Bering Sea Ecosystem Study (BEST)

The Bering Ecosystem Study (BEST) is an NSF sponsored program that will give researchers an opportunity to gain improved understanding of the linkages between variations in Bering Sea ice cover and the biology of the waters and benthos beneath. This project will require extensive measurements and analysis of water properties and chemistry, ice cover properties and biomass and related processes. A collaborating project, BSIERP (Bering Sea Integrated Ecosystem Research Program), sponsored by the North Pacific Research Board (NPRB), will collect data in the same region at the same time in an effort to improve understanding and prediction of ecosystem changes related to anthropogenic and natural causes. Together, these complimentary programs will provide an unprecedented amount of data that will be important in understanding the science and impacts of climate change in the Bering Sea region.

Project Objectives

The BEST Program will address four major areas of inquiry:

  1. What mechanisms control the linkages between global and regional climate processes
    and the physical oceanography of the eastern Bering Sea?
  2. How does variability in the physical aspects of the marine system affect ecosystem
    processes and structure?
  3. How will changes in ecosystem productivity and structure affect the sustainability of the
    marine ecosystems of the eastern Bering Sea?
  4. In what ways are the social and economic systems that rely on the resources of
    the eastern Bering Sea vulnerable to physical and ecological changes in marine
    ecosystems?

BEST will investigate connections between external forcing mechanisms and hydrographic structure and physical processes. Two major external physical forcing mechanisms dominate the eastern Bering Sea - atmospheric forcing (solar insolation and winds) and transport of water through the Aleutian Passes and Bering Strait. Variability in these forcing mechanisms occurs on all spatial and temporal scales, including local episodic events (storms), interannual variability at the scale of the eastern Bering Sea, and decadal- and climatic-scale events at North Pacific and global scales. Issues of particular importance include resupply of nutrients to the eastern continental shelf, the role of flow through the Bering Strait, and how the location, timing, frequency, and intensity of storms affect shelf ecosystems.

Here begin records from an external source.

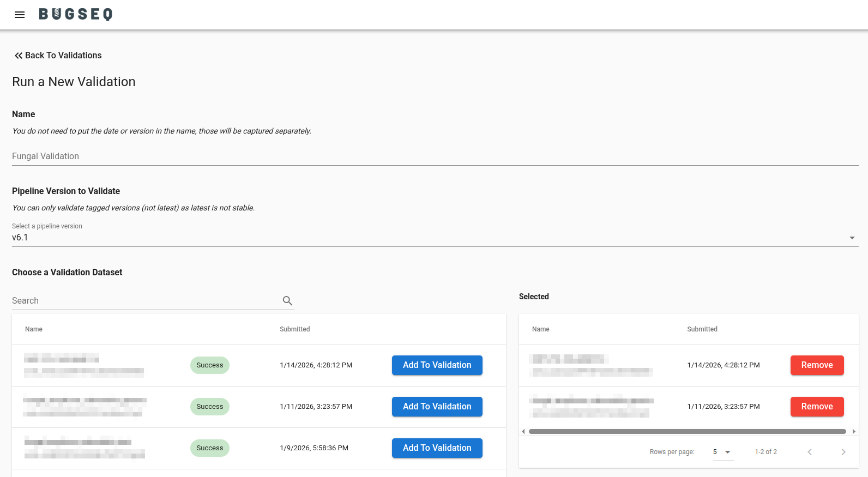Viewport: 868px width, 477px height.
Task: Click Name column header in Selected table
Action: click(540, 329)
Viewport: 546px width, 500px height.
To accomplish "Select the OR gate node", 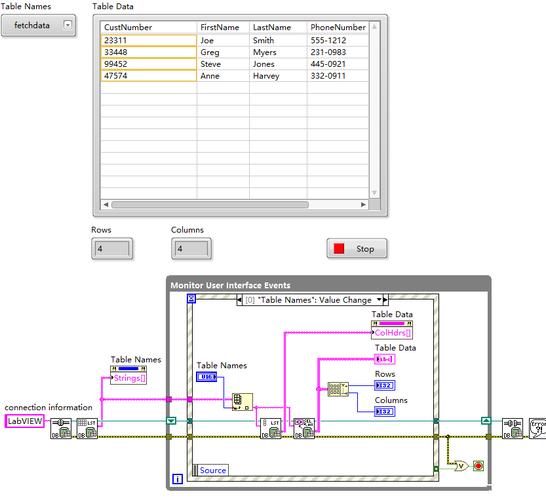I will click(x=462, y=466).
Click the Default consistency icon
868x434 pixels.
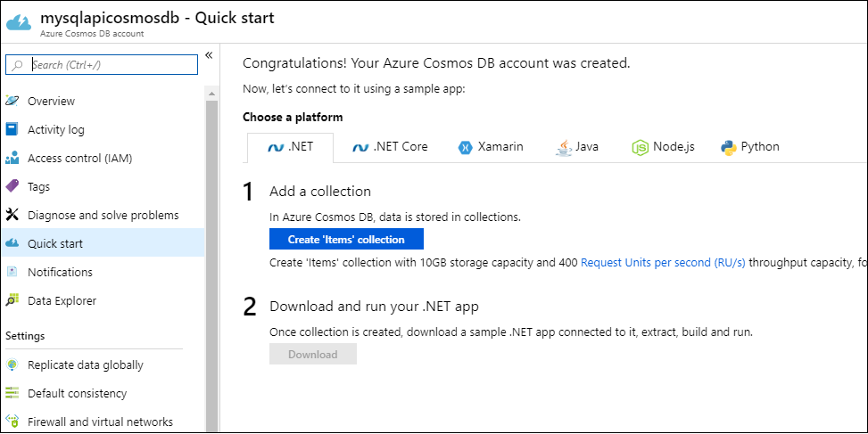[12, 393]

BEST will investigate the connection between physical aspects of the marine environment and the response of the biota of the eastern Bering Sea. Mechanisms of interaction that are particularly important include: 1) stratification of the water column, which affects the availability of light and nutrients needed to support primary production, as well as the vertical distribution of many of the smaller planktonic organisms, 2) sea ice, which affects light, water temerature, and the availability of substrate, and 3) water temperature which affects the rates at which physiological processes occur and is also a habitat variable to which fish respond behaviorally.

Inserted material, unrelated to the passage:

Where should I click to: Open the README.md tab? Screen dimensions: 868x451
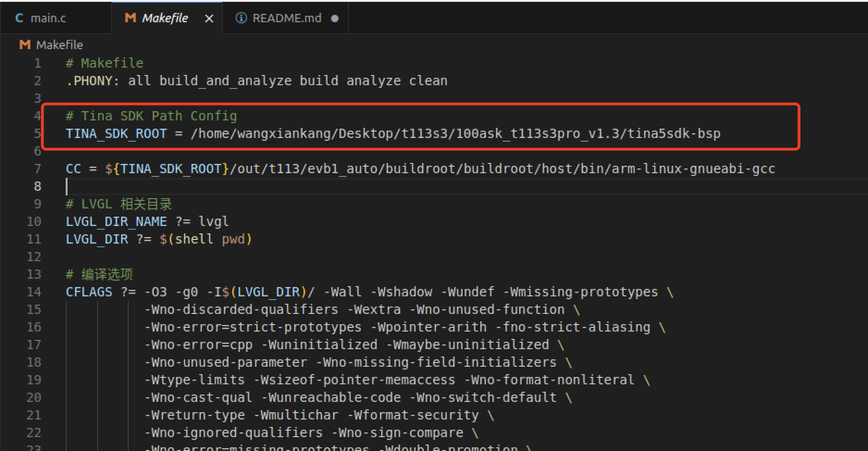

The BEST Program will also develop tools for integrating the effects of climate change across spatial and temporal scales, with the goal of forecasting how the ecosystem might be expected to behave under different climate scenarios. It is vital to the future economic and social well being of the region that we understand how processes controlled by climate influence the productivity of the Bering Sea. Thus the goal of the BEST program is to understand and predict the impacts of climate change on the marine ecosystems of the eastern Bering Sea and their sustainability.

 

LTK News
The Nelson Island Natural and Cultural Knowledge Project is conceived as a
major effort toward indigenous observation and knowledge documentation in five Bering Sea communities. The project was initiated by the villages of Nelson Island and vicinity in collaboration with the Calista Elders Council (CEC) and long-time consulting anthropologist Ann Fienup-Riordan.

BSIERP Activities
Starting in 2008, NPRB and NSF combined talented scientists and resources for three years of field research on the eastern Bering Sea Shelf, from St. Lawrence Island to the Aleutians, to be followed by two more years for analysis and reporting. More. . .

Data Management News
The Field Catalogs from all supported BEST cruises are now available here. Datasets from the cruises can be found here. For Cruise tracks, event logs and reports from particular cruise please check here.

Photo Gallery
This is a collection of photos taken by participants from previous BEST cruises. These photos depict conditions and scenery in the Bering Sea as well as people and life aboard the USCGC Healy during a research expedition. More. . .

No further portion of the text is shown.